Crime d’indifférence

Sans vouloir être trop pessimiste, on doit avouer qu’au Mali, actuellement, où que l’on tourne la tête, rien ne va.…

Sans vouloir être trop pessimiste, on doit avouer qu’au Mali, actuellement, où que l’on tourne la tête, rien ne va. En haut, le blocage politique qui s’est intensifié début juin fige le pays dans l’attentisme, revendicatif pour les uns, las et désabusé pour les autres. À droite, les élèves, qui depuis 2 ans ne vont que sporadiquement à l’école, pour cause de grève ou de coronavirus, c’est au choix, pour des cours dont le niveau se dégrade d’année en année. Un peu plus loin, ces champs de détritus, aux abords de Bamako ou dans les quartiers, où les ordures s’amoncèlent en des montagnes malodorantes et malsaines. À gauche, les hôpitaux, en mal de matériel et de ressources humaines et financières. En bas, Fatoumata, qui doit faire bouillir la marmite pour ses 5 enfants, ses 3 neveux et ses beaux-parents avec les 1 000 francs que son mari lui a tendu ce matin en baissant les yeux. Avec la perte de son emploi et son second mariage qui approche, il est fauché…
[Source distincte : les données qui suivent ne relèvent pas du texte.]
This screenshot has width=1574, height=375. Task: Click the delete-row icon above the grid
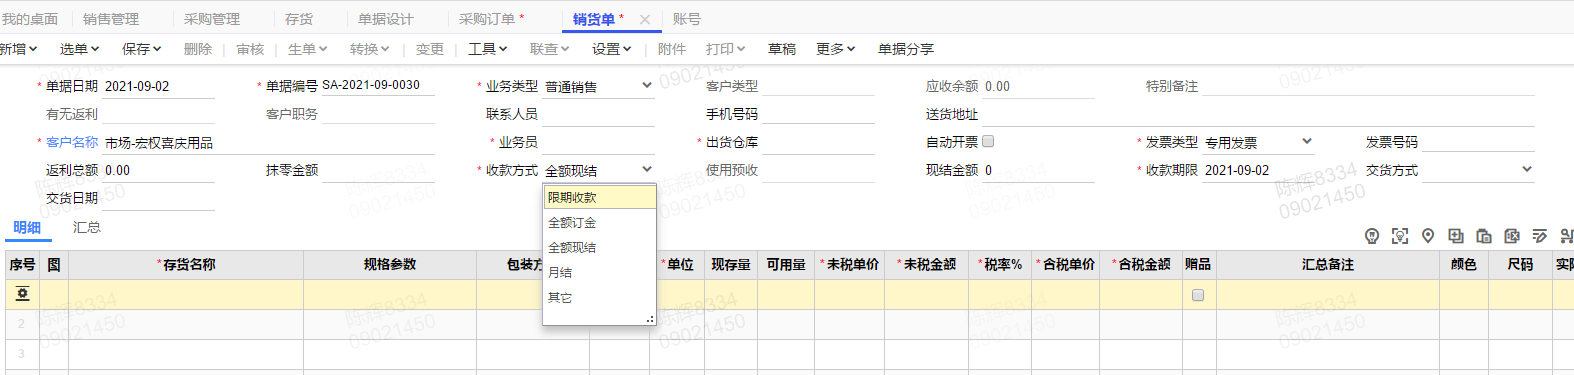(1512, 236)
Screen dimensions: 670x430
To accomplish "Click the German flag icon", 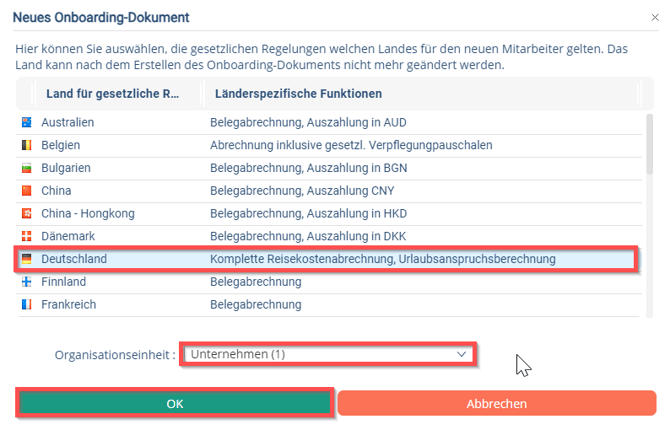I will coord(26,259).
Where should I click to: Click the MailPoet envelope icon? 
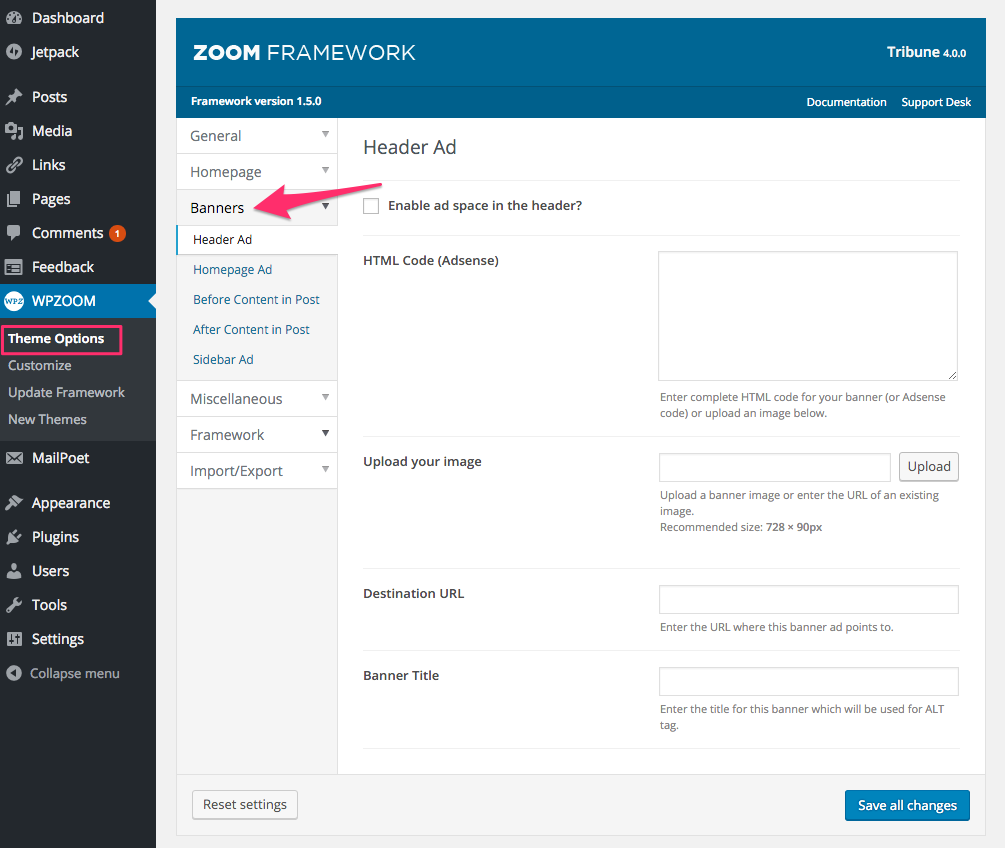[14, 458]
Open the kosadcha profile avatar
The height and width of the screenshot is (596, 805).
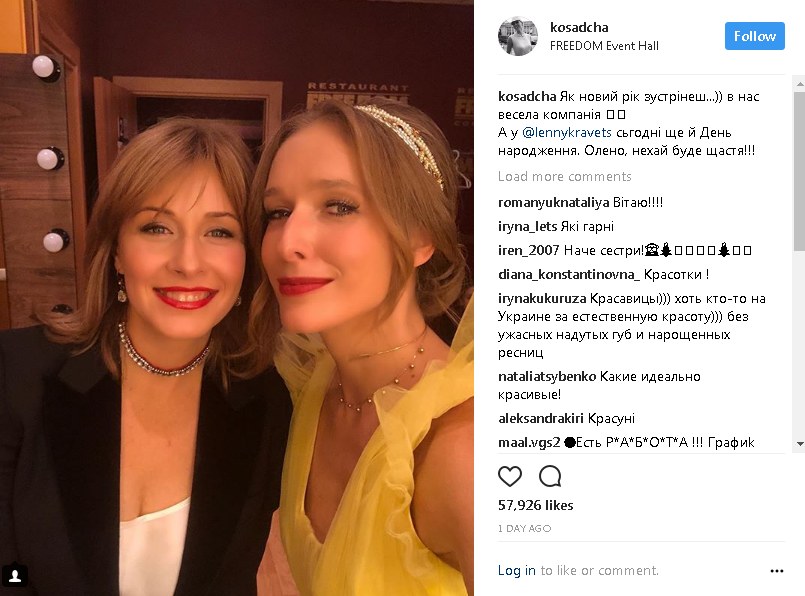(518, 36)
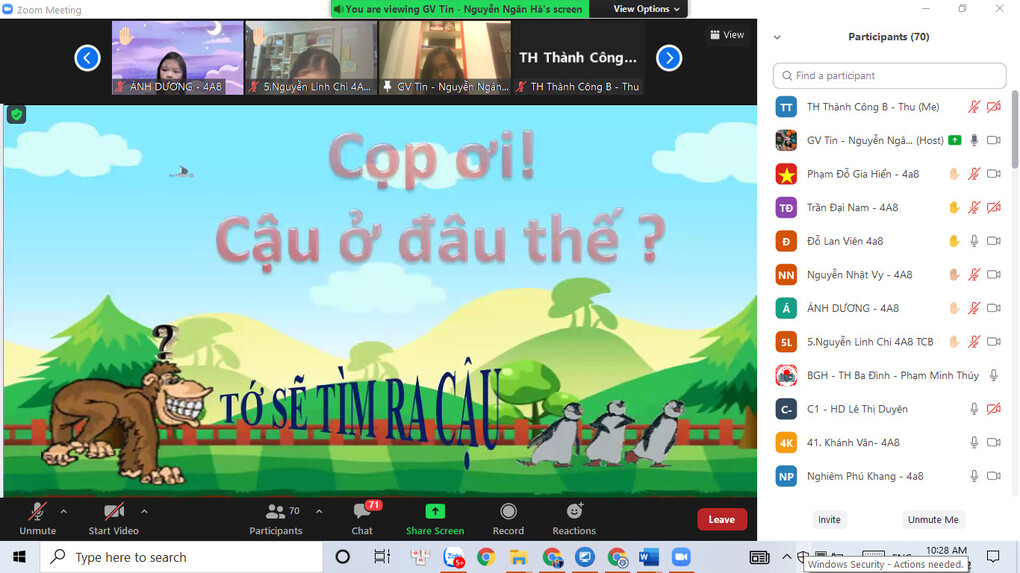The image size is (1020, 573).
Task: Expand the View Options dropdown
Action: pos(646,9)
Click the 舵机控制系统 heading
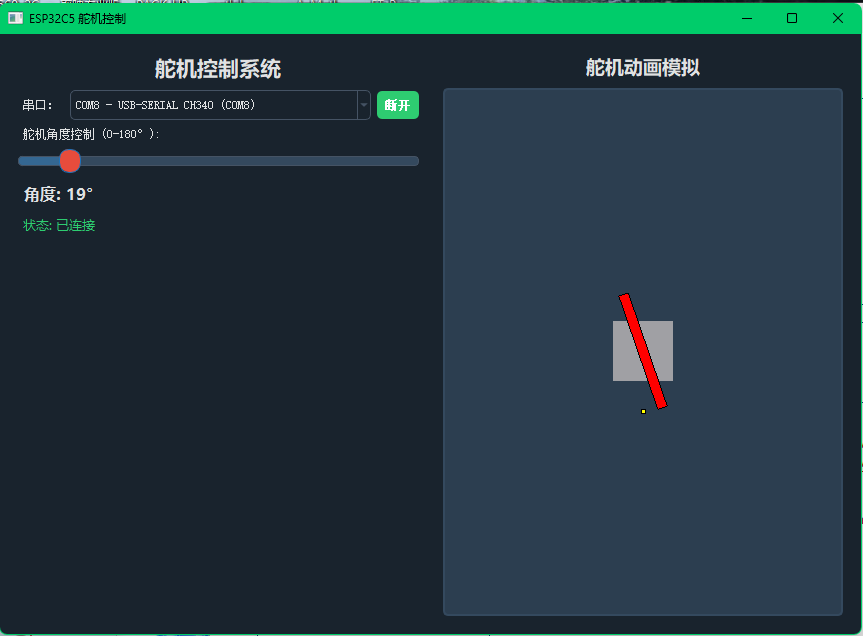863x636 pixels. point(218,69)
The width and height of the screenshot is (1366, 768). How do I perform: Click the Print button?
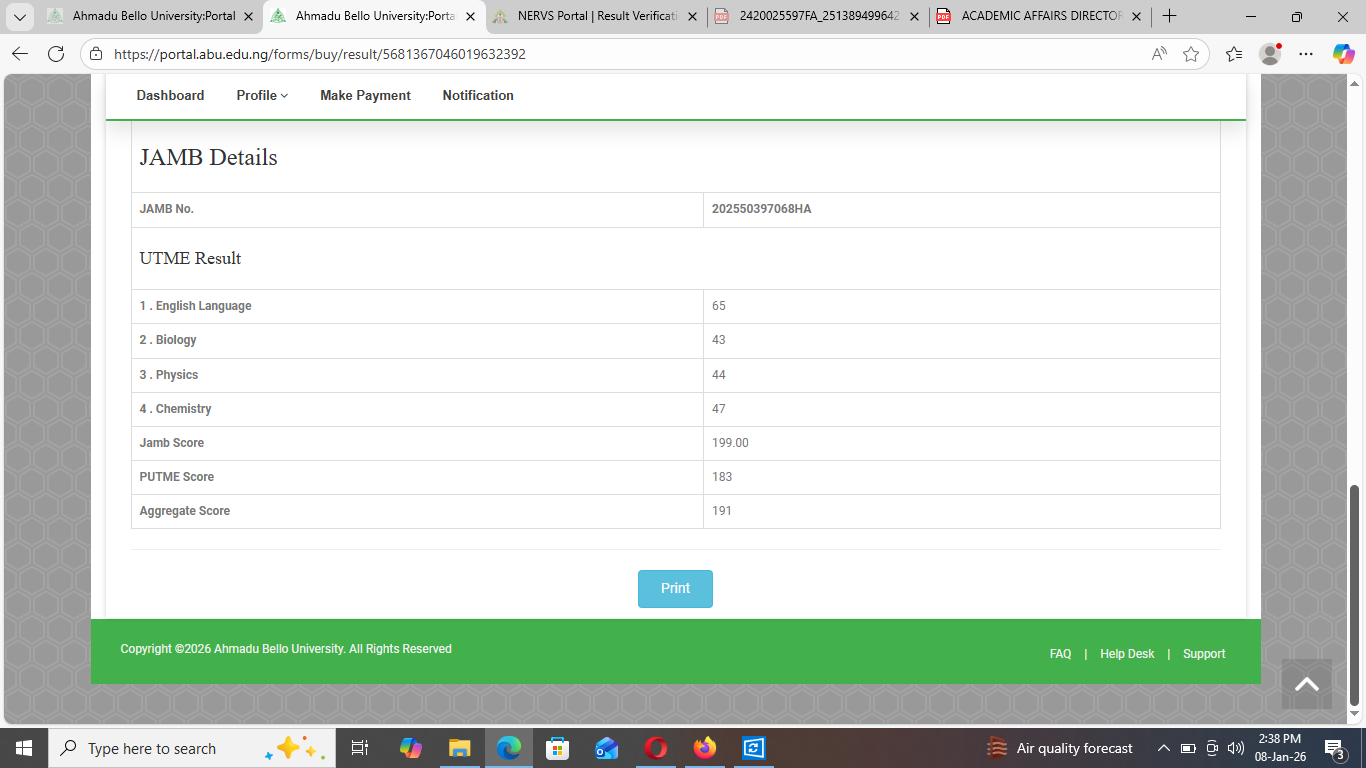(x=675, y=589)
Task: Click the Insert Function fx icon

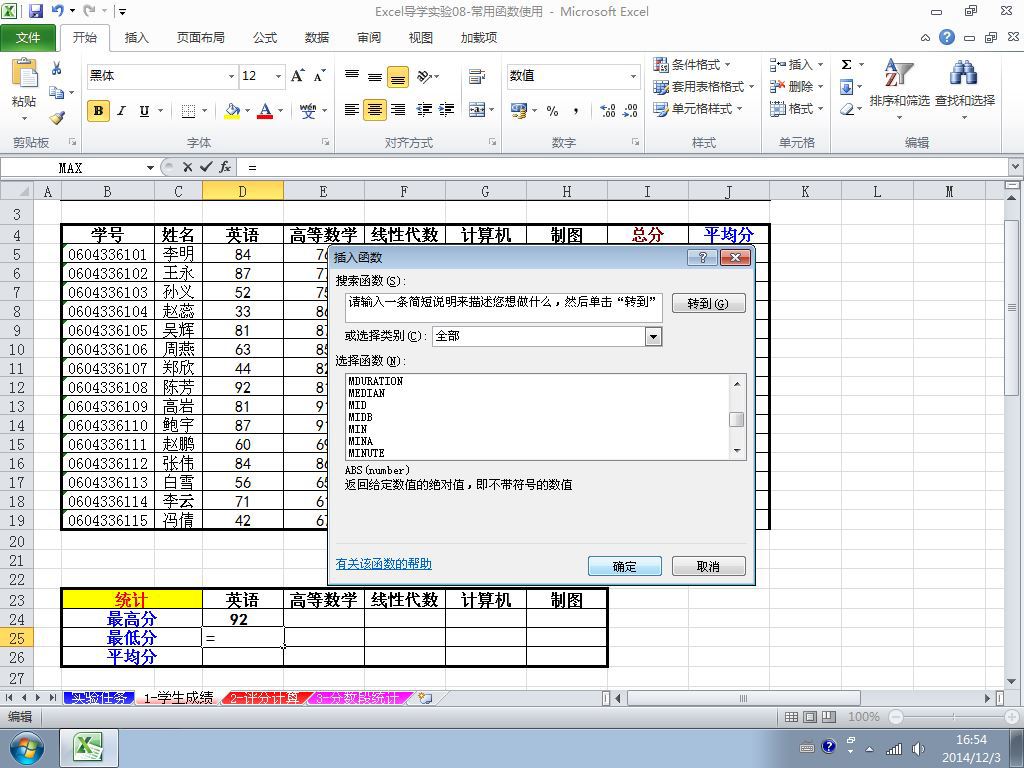Action: [225, 167]
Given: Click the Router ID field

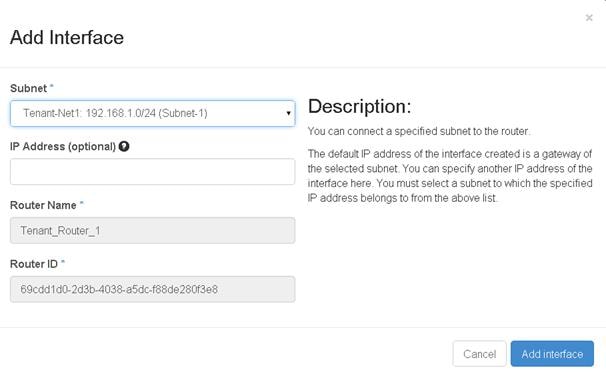Looking at the screenshot, I should 153,289.
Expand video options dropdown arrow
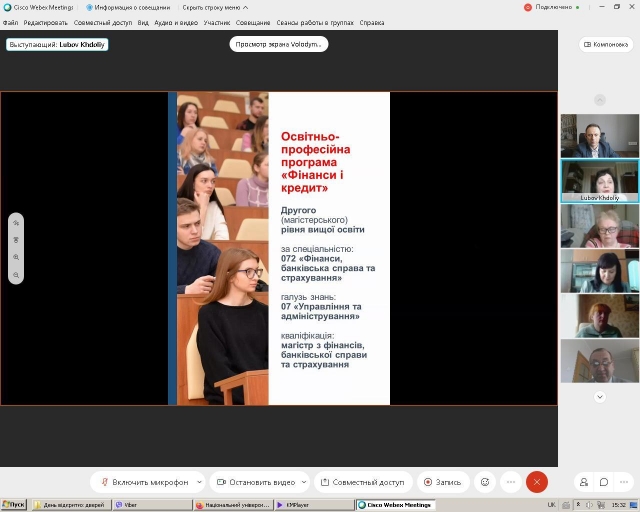The image size is (640, 512). click(304, 482)
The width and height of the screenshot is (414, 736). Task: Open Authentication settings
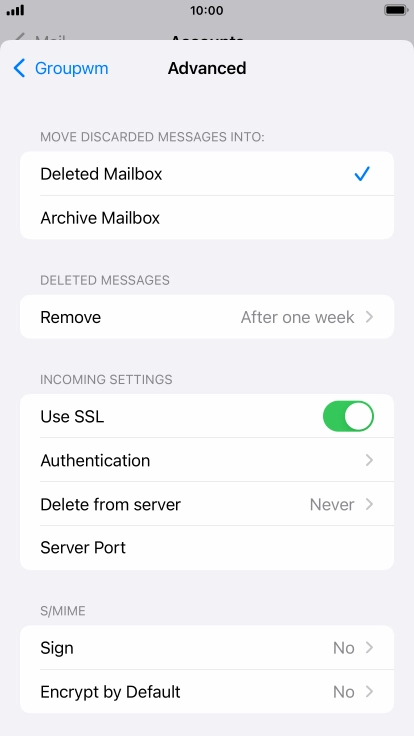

Tout est lié, inextricablement, et l’immensité du chantier donne le tournis. Mais les Maliens, docteurs en résilience dès leur cinquième anniversaire, tiennent bon. Avec courage. Car il faut bien vivre. Cependant, cette fameuse résilience ne doit pas rendre insensible. Chacun en aurait-il tant sur les épaules qu’il ne verrait même plus qu’il y a pire ? Le pire et l’urgent est au Centre. Des infrastructures en décrépitude ou inexistantes, des écoles fermées, des terres qui ne sont plus cultivées, des troupeaux volés, des greniers brûlés et des gens massacrés. Le tissu social se consume aussi vite que ces villages, qui cesseront bientôt d’exister car le feu se répand. Les armes font loi et la vie ne vaut plus rien. Pourtant, à Bamako, de bas en haut, on a souvent l’impression que cela n’émeut pas grand monde. Comme si l’on n’était pas concerné… Émouvons-nous et agissons avant qu’il ne soit trop tard, car aujourd’hui, au Mali, l’indifférence tue.